As is likely the case for many of us, my upbringing included a strong emphasis on the notion of limitations. For much of my early life I accepted the “truth” that there was a finite amount of such commodities as love, recognition and happiness without ever challenging it. Such a belief system, based on scarcity, necessarily dictates that not only will there be “haves” and “have nots,” but also that the “haves” can win only at the expense of the “have nots.” After all, if there is only so much pie to go around, one more piece for me means one less piece for someone else. Likewise, an extra piece for someone else means I will go without. This construct is the perfect breeding ground for fear, competition and guilt, and for a long time I swung wildly between blind ambition—desperate to grab one of the limited opportunities—and crippling guilt—for having taken someone else’s chance in the process.

That was certainly not a satisfying  way to live, and I am thankful that my eyes and heart eventually opened to a much different view of life, one of much greater spiritual ease and fulfillment, based on faith, gratitude and unlimited possibilities for all. For the past several years I have consciously tried to live my life from this perspective and have found support everywhere from orthodox religions that proclaim a loving God of infinite miracles to metaphysical teachings of an abundant, giving “universe.” And yet, those old beliefs die hard.

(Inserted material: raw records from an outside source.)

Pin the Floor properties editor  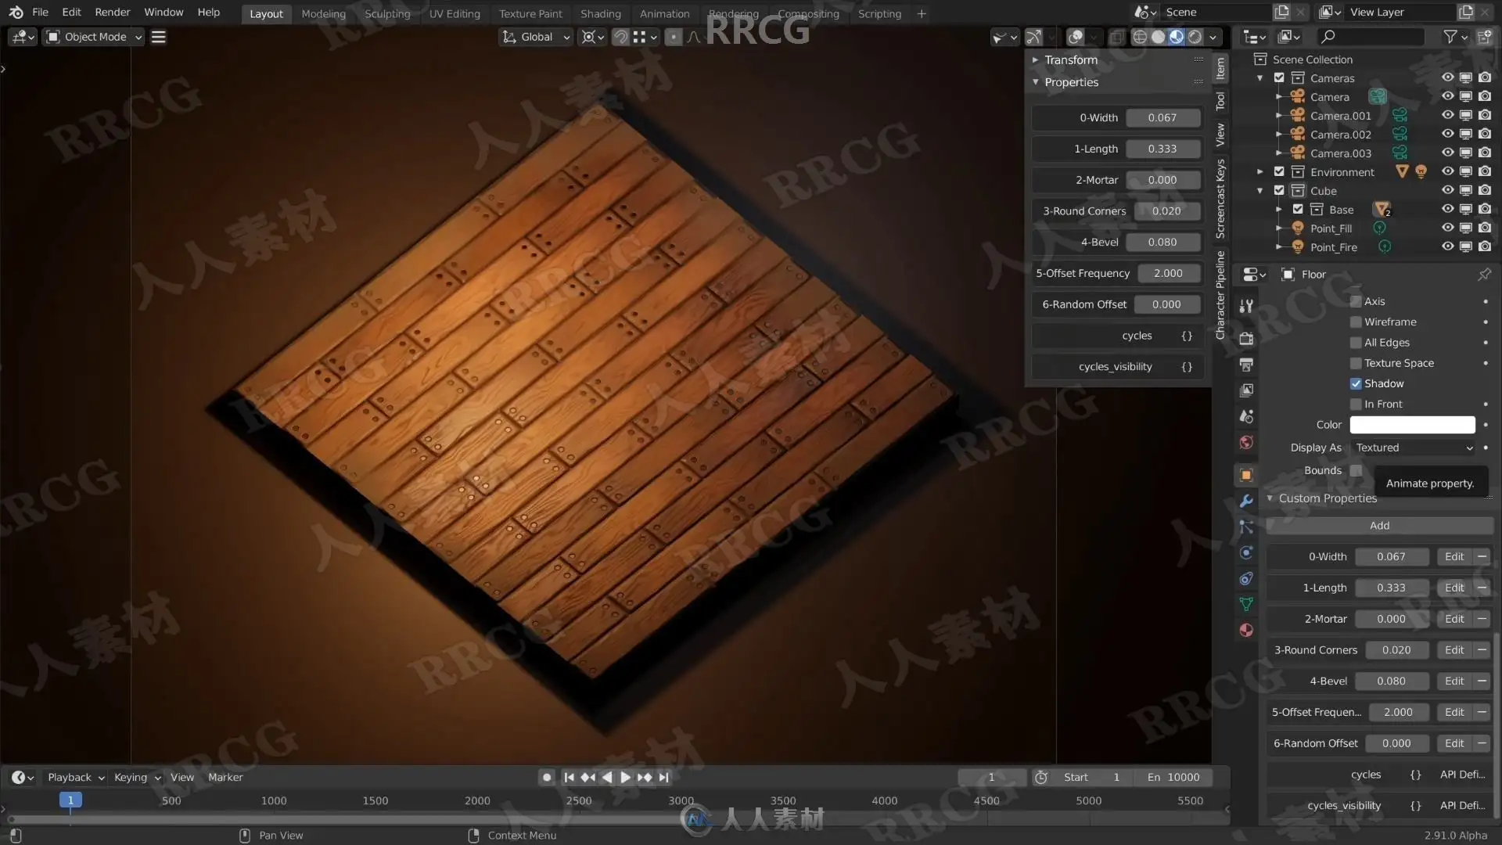tap(1484, 274)
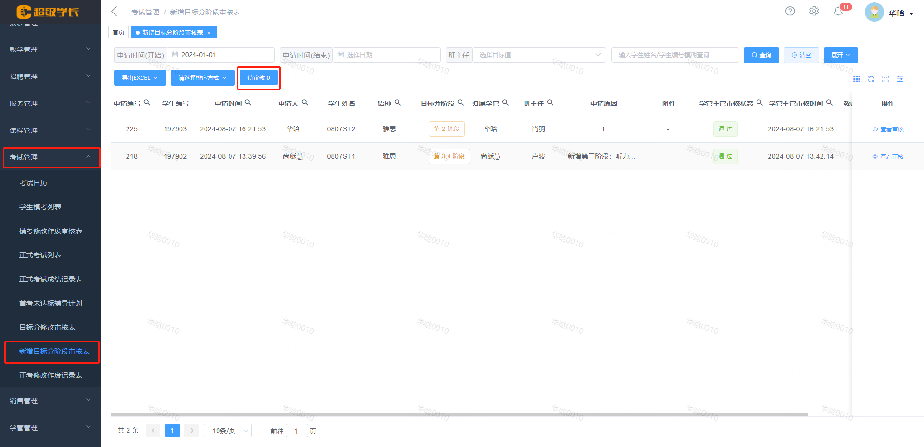This screenshot has width=924, height=447.
Task: Open the column settings filter icon
Action: click(x=900, y=79)
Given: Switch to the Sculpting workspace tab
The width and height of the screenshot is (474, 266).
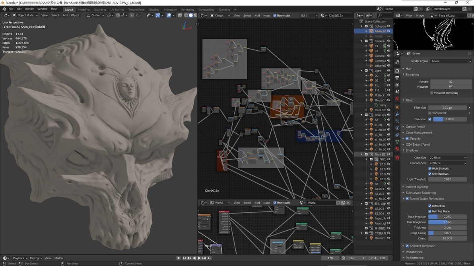Looking at the screenshot, I should (100, 10).
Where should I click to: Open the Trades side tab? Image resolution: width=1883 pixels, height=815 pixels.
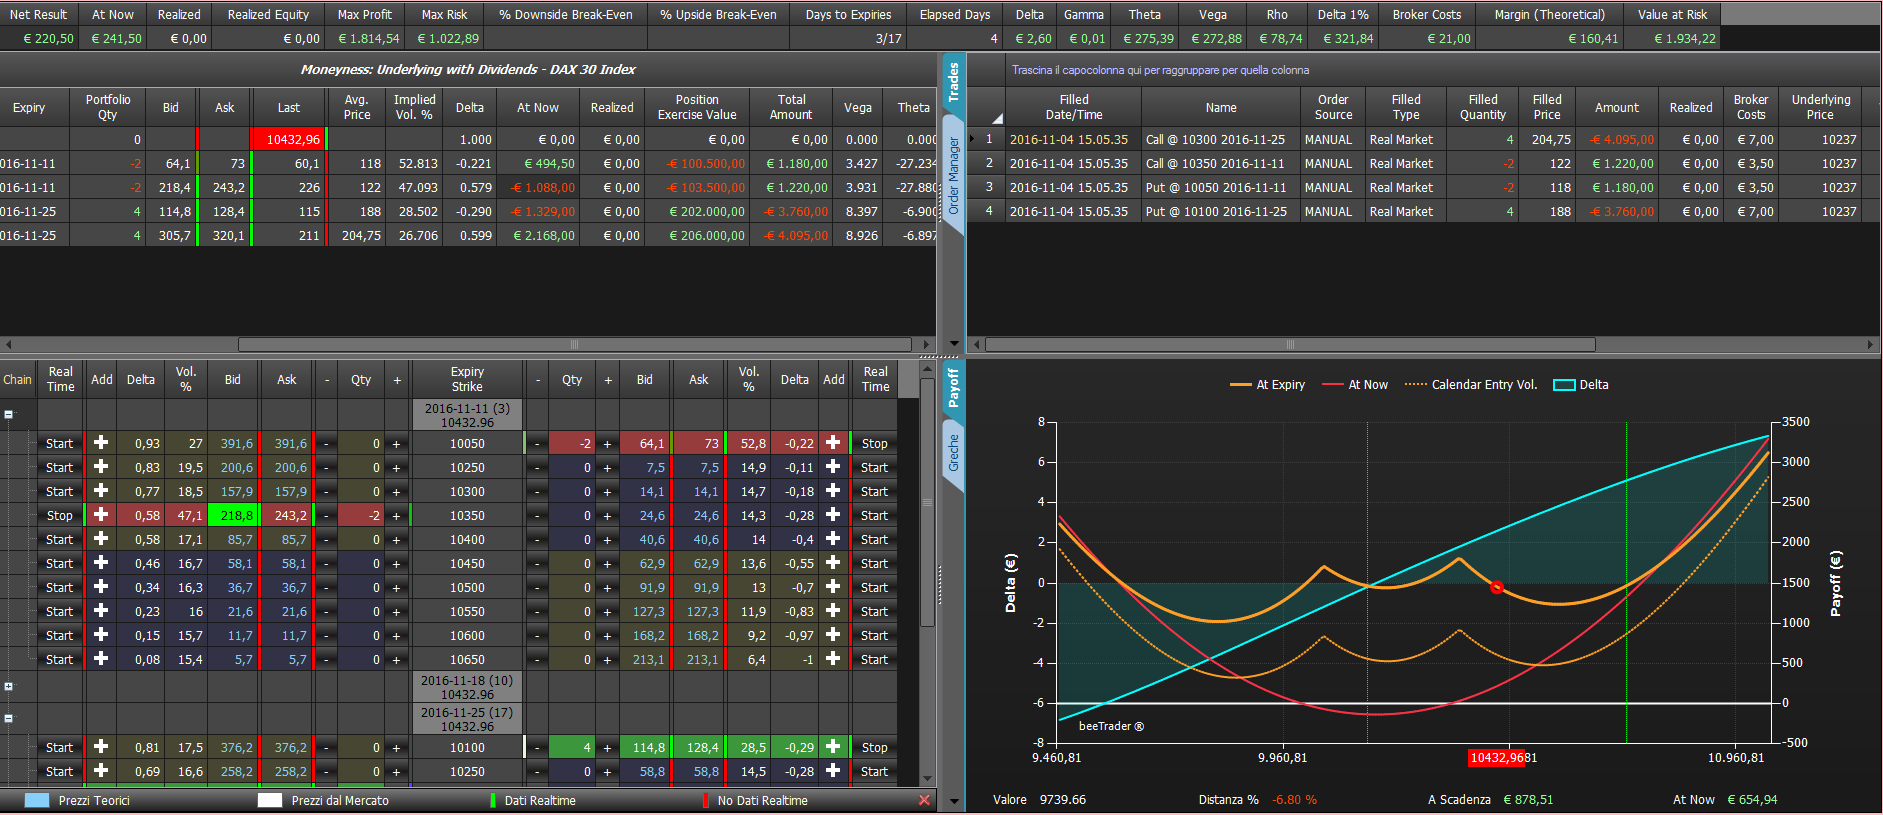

From time to time, they rear their ugly head and I find myself panicking over different situations in my life, variously berating myself for missing the boat on some opportunity or apologizing for having caught it while others were left standing on the shore. My mind was wrestling with these old issues the other night just before I fell asleep. That’s when I had an amazing little dream, one I view as a gracious gift from my subconscious.

I dreamed about the little fishing booth at the old-fashioned amusement park in my hometown. The booth is set up so that there is a constant stream of plastic fish “swimming” by. You have only to dip your rod in the water and you are guaranteed a catch which you can then exchange for a prize on the shelf. It’s impossible to lose at the fishing booth; the supply of fish is endless, ever-flowing and available to all. There are only “haves,” only winners.

What if it really is that simple? What if we have only to do our part—put our rod in the water—to open up an abundant and generous world of possibilities? What if the prevailing notion of taking what we can, while we can before someone beats us to it is wrong? What if giving to others doesn’t leave us with less, but maybe even more? What if—and this is one I still struggle with—letting our light shine doesn’t diminish anyone else’s light? What if we can all shine? What if being our true, authentic selves in all our glorious imperfection is the best gift we can present to the world, to God and to ourselves?

This is what I believe despite my occasional late-night slip ups. The next time I find myself awake at 2 a.m., full of self-doubt and recrimination, I’m going to take a deep breath, close my eyes and let my mind float off to the little fishing pond and find my truth again. And who knows, I could even score a really cool prize like a plastic spider ring or a genuine fake gold ankle bracelet!